Saved entries
=== Begin Enclosure ===

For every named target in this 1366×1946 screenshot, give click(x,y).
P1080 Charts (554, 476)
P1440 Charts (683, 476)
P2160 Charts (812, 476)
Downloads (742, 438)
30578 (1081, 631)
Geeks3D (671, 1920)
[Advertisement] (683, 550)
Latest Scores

=== End Enclosure ===

> What is needed: Each line in the data that holds the string "Charts" must be returned.

> Exercise result:
P1080 Charts (554, 476)
P1440 Charts (683, 476)
P2160 Charts (812, 476)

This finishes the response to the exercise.